Farms, as well as community, home, and school gardens, are engaging outdoor science classrooms, encouraging experiential learning, teaching resilience, nurturing, and success by growing vegetables and flowers to share with family and neighbors. Adults reconnect with nature, discover where their food comes from, and expand their taste buds’ horizons by exploring new vegetable varieties, generating demand for freshness and a broader range of products from local farmers. Farms and gardens are an antidote and a counterpoint to the excesses of technology dependence.

An LFS is a short food distribution circuit that reduces food miles and food and yard waste by creating a demand for compost. More green space and organic farming promote soil and water conservation, increase biodiversity and microorganism density, and minimize pesticide, herbicide, and fungicide residues on food. Farms and gardens offset heat islands in urban areas, store water, and reduce runoff.

In conclusion

Local Food Systems are a high-impact, low-hanging fruit in the quest for better public health and a healthier environment. They create stable jobs, improve public health through improved diets, and contribute to the mental health of more resilient and engaged residents.
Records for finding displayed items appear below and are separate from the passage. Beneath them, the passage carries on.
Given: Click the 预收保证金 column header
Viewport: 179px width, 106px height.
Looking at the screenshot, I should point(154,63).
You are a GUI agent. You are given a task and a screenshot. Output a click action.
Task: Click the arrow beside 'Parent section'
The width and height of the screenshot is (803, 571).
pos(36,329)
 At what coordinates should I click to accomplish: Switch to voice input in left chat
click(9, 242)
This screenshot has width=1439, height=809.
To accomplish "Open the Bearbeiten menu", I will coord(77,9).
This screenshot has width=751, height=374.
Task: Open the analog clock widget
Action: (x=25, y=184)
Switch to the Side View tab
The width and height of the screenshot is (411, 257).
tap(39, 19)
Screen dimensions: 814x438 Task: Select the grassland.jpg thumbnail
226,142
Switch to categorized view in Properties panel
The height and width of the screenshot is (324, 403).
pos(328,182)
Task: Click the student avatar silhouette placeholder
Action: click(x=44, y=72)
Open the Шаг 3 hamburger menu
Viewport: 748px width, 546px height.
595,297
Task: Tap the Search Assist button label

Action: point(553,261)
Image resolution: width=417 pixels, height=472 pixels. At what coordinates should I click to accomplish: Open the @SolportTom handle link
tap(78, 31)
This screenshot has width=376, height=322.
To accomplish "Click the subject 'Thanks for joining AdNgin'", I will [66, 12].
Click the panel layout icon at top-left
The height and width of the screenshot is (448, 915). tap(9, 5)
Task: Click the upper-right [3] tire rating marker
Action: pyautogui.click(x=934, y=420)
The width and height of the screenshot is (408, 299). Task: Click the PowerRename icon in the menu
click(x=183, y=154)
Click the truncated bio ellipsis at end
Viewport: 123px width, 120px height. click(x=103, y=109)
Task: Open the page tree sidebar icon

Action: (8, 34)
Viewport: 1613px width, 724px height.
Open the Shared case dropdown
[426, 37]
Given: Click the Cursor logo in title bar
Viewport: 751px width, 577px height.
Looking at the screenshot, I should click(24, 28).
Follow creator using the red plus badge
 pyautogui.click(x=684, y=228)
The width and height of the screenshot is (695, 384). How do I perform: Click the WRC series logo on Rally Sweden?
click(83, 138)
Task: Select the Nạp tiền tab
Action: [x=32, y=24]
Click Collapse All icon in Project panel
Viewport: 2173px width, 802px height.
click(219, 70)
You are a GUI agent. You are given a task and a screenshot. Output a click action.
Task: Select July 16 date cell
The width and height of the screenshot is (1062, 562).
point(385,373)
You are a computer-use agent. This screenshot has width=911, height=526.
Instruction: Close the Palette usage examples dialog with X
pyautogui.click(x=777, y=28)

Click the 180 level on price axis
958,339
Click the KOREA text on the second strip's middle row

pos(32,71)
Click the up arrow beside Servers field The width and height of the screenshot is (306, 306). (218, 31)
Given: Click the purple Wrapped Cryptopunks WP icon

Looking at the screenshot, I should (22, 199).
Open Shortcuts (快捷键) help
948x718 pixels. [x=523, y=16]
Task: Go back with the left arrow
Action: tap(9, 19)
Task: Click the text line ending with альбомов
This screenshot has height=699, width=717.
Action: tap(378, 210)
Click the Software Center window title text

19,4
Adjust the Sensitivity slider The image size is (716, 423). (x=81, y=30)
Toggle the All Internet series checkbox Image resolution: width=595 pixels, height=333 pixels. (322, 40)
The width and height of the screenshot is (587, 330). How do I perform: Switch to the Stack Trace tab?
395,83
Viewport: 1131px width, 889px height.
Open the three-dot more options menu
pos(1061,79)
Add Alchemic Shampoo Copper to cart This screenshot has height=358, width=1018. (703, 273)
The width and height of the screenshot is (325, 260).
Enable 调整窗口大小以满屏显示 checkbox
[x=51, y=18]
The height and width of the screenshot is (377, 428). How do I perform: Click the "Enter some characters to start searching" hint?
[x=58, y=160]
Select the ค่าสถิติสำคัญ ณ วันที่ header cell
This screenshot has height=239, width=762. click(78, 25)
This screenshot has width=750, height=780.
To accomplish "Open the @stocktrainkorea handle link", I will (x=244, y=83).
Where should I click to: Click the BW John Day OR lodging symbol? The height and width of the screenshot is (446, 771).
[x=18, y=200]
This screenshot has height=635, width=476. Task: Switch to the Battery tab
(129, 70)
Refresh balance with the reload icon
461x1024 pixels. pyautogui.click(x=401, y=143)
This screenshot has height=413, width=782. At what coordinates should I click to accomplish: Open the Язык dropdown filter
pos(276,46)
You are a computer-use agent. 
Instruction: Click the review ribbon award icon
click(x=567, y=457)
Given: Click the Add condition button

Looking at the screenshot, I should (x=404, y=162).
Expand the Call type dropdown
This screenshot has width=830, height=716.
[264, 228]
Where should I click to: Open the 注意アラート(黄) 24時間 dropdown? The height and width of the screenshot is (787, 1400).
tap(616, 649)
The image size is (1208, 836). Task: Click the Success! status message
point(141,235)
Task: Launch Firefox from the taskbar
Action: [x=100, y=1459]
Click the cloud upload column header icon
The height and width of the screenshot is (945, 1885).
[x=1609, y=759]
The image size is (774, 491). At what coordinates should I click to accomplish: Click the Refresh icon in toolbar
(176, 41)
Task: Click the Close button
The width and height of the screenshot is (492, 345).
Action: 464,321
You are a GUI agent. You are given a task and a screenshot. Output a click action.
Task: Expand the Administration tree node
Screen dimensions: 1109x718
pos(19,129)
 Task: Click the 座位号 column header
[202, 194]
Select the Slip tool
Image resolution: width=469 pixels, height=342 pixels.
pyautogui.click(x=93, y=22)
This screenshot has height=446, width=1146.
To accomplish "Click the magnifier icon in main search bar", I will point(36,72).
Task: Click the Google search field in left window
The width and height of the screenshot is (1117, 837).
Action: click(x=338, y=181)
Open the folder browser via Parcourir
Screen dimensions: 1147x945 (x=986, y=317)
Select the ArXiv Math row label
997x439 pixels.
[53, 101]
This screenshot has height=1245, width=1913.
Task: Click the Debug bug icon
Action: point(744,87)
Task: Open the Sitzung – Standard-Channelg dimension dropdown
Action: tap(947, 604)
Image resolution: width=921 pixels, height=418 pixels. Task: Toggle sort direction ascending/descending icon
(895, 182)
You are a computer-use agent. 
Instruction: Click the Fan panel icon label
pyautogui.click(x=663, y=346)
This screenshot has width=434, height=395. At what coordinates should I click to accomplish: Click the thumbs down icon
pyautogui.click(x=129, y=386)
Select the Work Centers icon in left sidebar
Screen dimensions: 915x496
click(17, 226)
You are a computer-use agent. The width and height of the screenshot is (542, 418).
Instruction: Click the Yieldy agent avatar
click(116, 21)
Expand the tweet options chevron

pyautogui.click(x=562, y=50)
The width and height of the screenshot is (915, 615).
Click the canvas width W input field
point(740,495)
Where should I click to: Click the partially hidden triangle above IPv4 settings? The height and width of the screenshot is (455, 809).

At the heart of this system is a growing collaboration between local farmers and public health professionals, working in the shadows to improve their community’s quality of life.
Continuous quality-of-life improvements depend primarily on recognizing the societal value of farmers and public health by fostering greater public awareness of their contributions, anchored on healthy soil as a basis for healthy plants and, therefore, healthy humans.